A lesson plan for grade 6 Science
- recognize that there is a basic process to solving problems.
- learn the five steps to a scientific experiment.
- learn that observation is essential in using the scientific process.
Time required for lesson
- Pictures or photos from magazines backed on construction paper and laminated and cut into puzzle pieces
- Tell students: “Science is like a puzzle. There is always a problem to solve. Usually the problem is broken down into pieces, much like a puzzle, to help understand and solve the problem. However, many science problems remain unsolved or continue to be searched for better solutions. New discoveries are happening as we speak, and questions are being asked to understand the world around us better.”
- Continue: “I’m going to hand out several puzzles for you and partners to put together. This is much like a science experiment, because you have a question or a problem to solve. What would that be? (What picture do the puzzle pieces make?)”
- Hand out puzzles (let 3-4 children work together to put them together at their desks).
- Have the children predict what their picture puzzles may be. Tell them that this is an important part of every experiment.
- Put the puzzle pieces together. Have students raise their hands when their group is finished.
- Ask: What did you do to find out what the picture was? (answer: worked together to put pieces together, used eyes to match pieces, hands to move pieces) Tell them this is the procedure for the experiment.
- Ask: Was your prediction correct? What did you learn from this experiment?
Possible answers: Identifies picture, took team work to put pieces together, took a great deal of concentration and observation to put puzzle together.
- Tell students that all experiments require a great deal of concentration, team work and observation. Every experiment that they will do in science will require all three of these techniques. You have just completed your first experiment. Every experiment consists of five steps known as the scientific process:
- Question or Problem
- Gathering of information or Data
- Conclusion (what you learn)
- Have students clip puzzles together and return to you.
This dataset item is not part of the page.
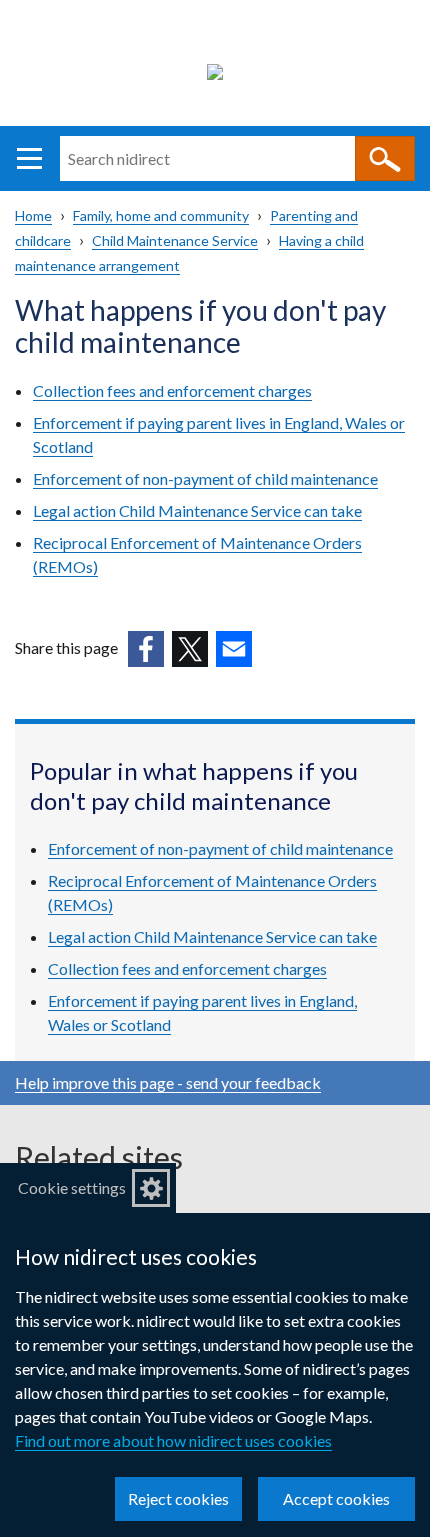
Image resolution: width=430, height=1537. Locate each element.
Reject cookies (178, 1498)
- Now have students test their observation skills. Have students stand up.
- Have students pick a partner and face each other for 15 seconds. Tell them to observe each other.
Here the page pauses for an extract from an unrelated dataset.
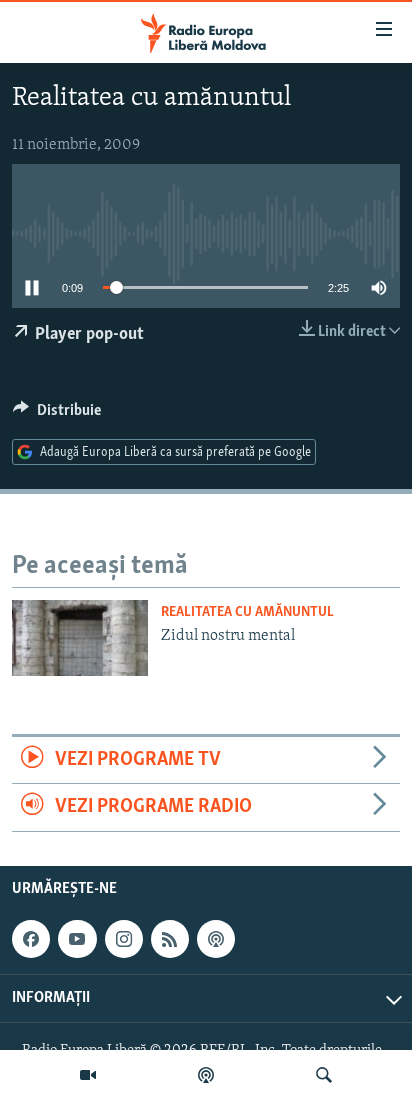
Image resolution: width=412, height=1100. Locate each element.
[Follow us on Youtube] (77, 939)
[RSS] (170, 939)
- Now have them stand back to back and change something about their appearance. (examples: change a ring to another finger, roll up a sleeve, push down a sock, etc.)
- Call time and have students face each other. Each partner guesses what the other has changed.
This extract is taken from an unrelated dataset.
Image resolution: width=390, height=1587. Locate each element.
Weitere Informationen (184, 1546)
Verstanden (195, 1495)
- Have the students do this two or three times.
- Students sit back down, open their notebooks and answer these questions (have on overhead or board).
- What did you want to find out?
- What changes were made by your partner?
- What did you do to discover your partner’s changes?
- Discuss and then have students write down the five steps of an experiment.
- Have students write a brief summary under each step and discuss.
- Ask students what they learned from both experiments. Possible answers: must use eyes to solve problems, must observe carefully, we’re always looking for answers to our questions.
- End with a final conclusion that scientists are problem solvers and observers of the world around them.
- Question and answer discussions throughout lesson.
- Observe students following scientific process.
- Orally or on an activity sheet, review the five steps of the scientific process (problem, prediction, procedures, data, conclusion) from the partner game to check for understanding.
- Problem: Ask students what we wanted to know about about our partners.
- Prediction: Accept answers related to physical changes.
- Procedure: Review process used, i.e. face partner, 15 seconds. Turn back to back. Change something about yourself…etc.
- Data: Record changes partners made.
- Conclusion: Accept reasonable answers. Example: Careful observation is needed to identify changes.
North Carolina curriculum alignment
- Goal 1: The learner will design and conduct investigations to demonstrate an understanding of scientific inquiry.